By Kenzie Love
Black Women Professional Co-operative (BWP Co-op) is a multi-stakeholder co-op that aims to empower women professionals and entrepreneurs to operationalize their businesses and scale up products and services to mainstream local channels and international markets. Founded in March 2020 by ten Black women professionals, the Co-op was formally incorporated in 2024.
Ada Iwenofu, the Co-op’s Director of Business Operations, says the multi-stakeholder model was a logical fit for the founders’ mission of building resilient, healthy and thriving communities.
“The reason why we wanted to do this was to create intergenerational wealth within our communities,” she says. “And the best way to do that was to come together in solidarity and cooperation to ensure that that happens.”
The Co-op’s members encompass a wide range of producers and service providers. The common factor, Iwenofu says, is the recognition that the whole they’ve created is greater than the sum of its parts.

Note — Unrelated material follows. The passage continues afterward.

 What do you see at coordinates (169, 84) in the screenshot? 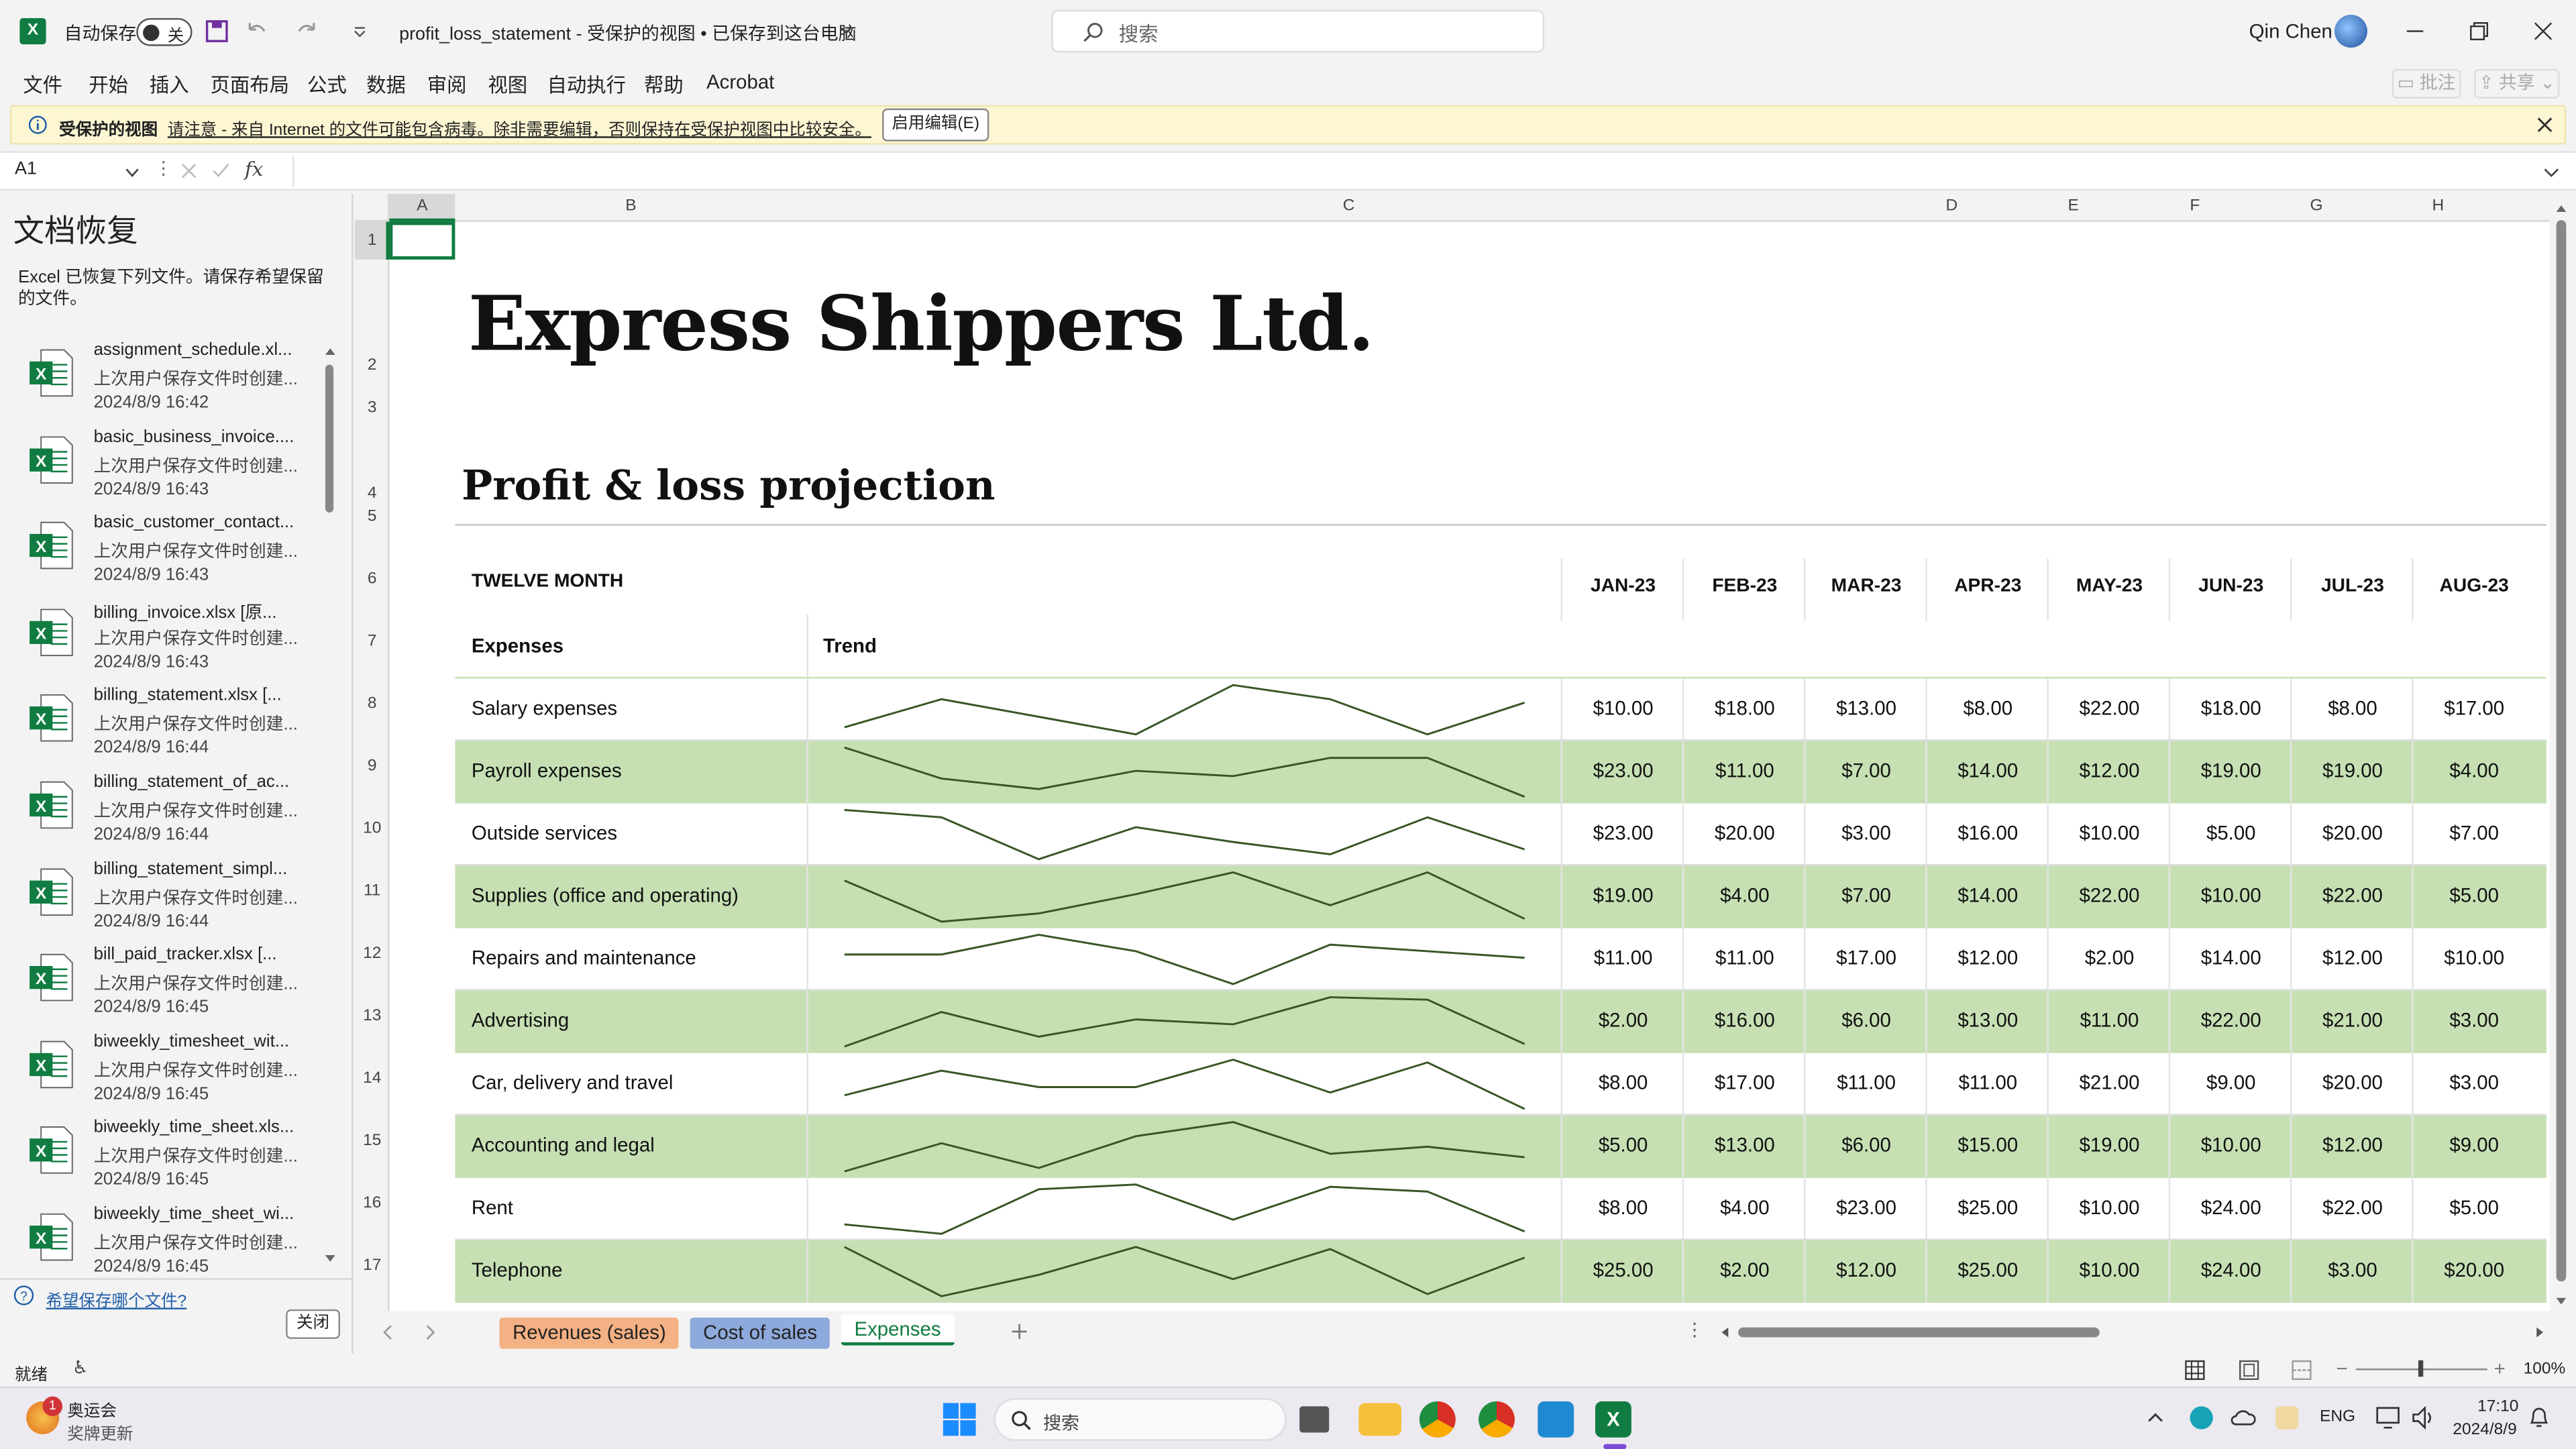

Guided by principles including the power of community and people-centricity and partnerships towards shared prosperity, the Co-op offers access to resources, professional development, business opportunities, and financial benefits, things that would be harder to obtain on one’s own.
“Usually in our community when you come together, you achieve more,” Iwenofu observes.

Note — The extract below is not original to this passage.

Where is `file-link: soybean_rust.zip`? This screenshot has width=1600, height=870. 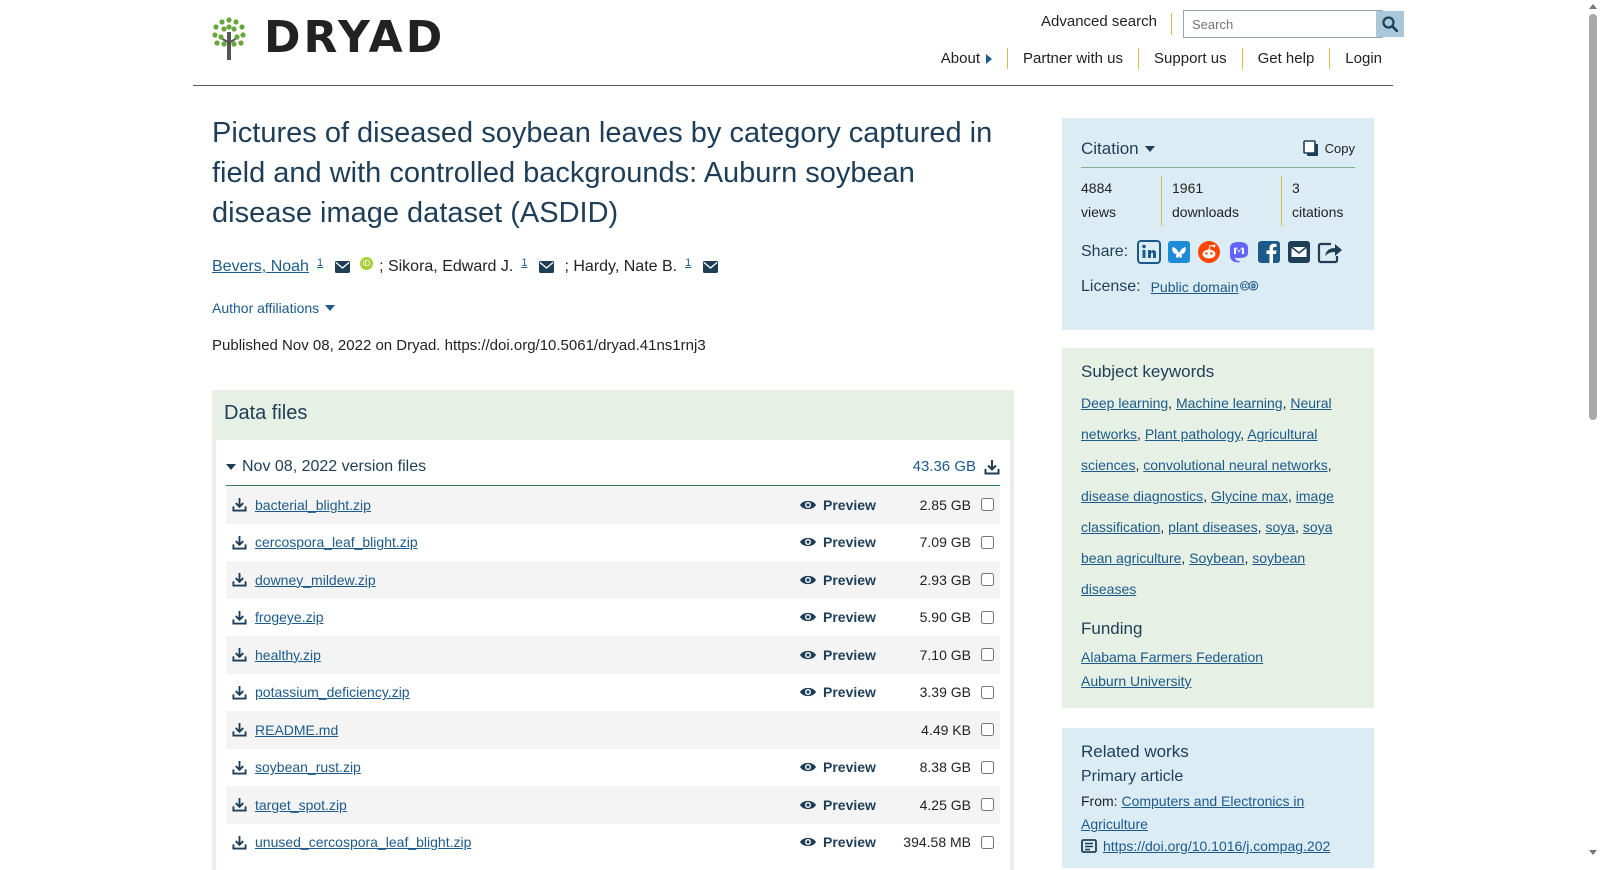
file-link: soybean_rust.zip is located at coordinates (308, 767).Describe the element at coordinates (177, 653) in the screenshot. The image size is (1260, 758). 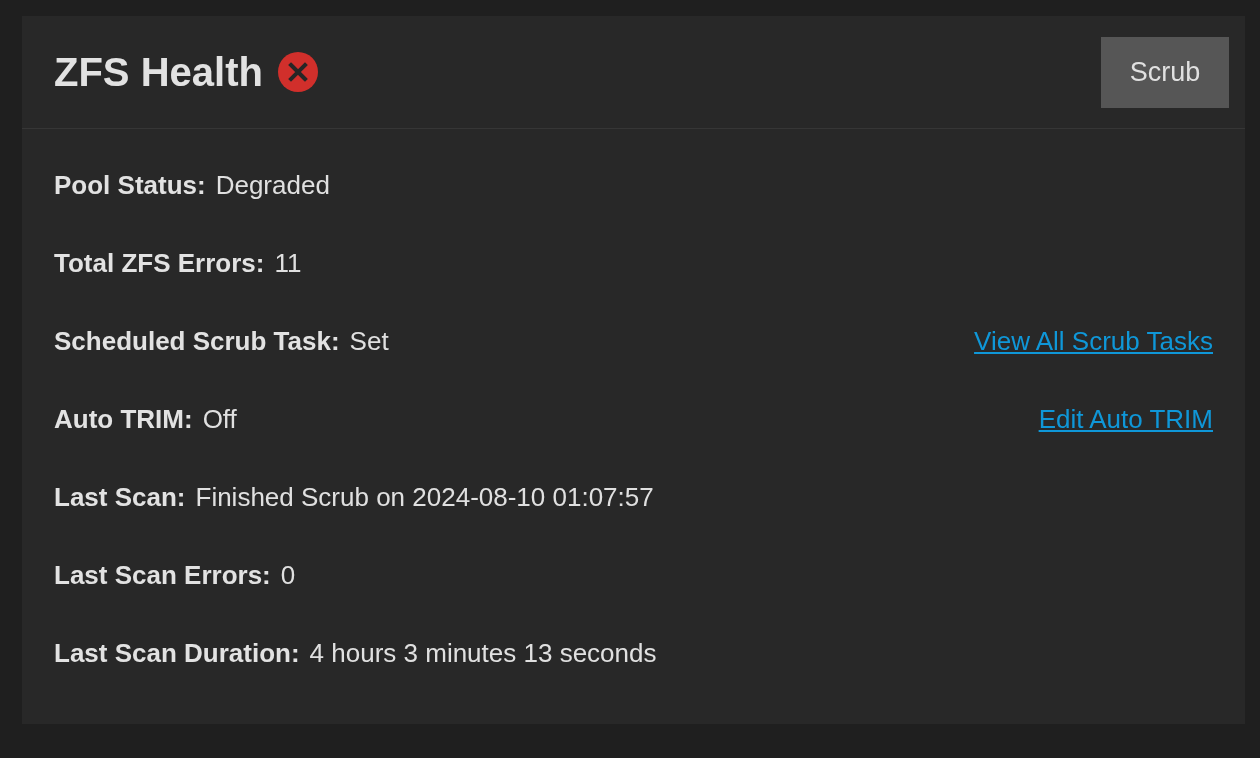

Iwenofu acknowledges that the Co-op model has its challenges as well, among them a more complex decision-making process.
“Every decision we have to make, everybody has to align, there has to be a consensus,” she says. “So I find that challenging as opposed to where if I alone have to make a decision, I just make the decision.”
Despite the fact that consensus decision making sometimes slows things down, Iwenofu believes the shared knowledge and experience BWP Co-op’s members benefit from makes the model worth it.

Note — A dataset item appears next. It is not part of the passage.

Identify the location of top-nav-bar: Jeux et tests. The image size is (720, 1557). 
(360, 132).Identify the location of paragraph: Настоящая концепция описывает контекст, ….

“It can be challenging trying to do it on your own,” she says. “But when you have other people doing something similar and they can support you, especially when you’re starting up, that support is good.”
BWP Co-op has set some goals for the future, such as continuing to build its online marketplace, welcoming more members, and purchasing a commercial kitchen for its members in the food industry to use. Its members envision a world of shared prosperity, equity and dignity, where Black women work together in solidarity to increase economic opportunities and transform their communities through cooperative economics.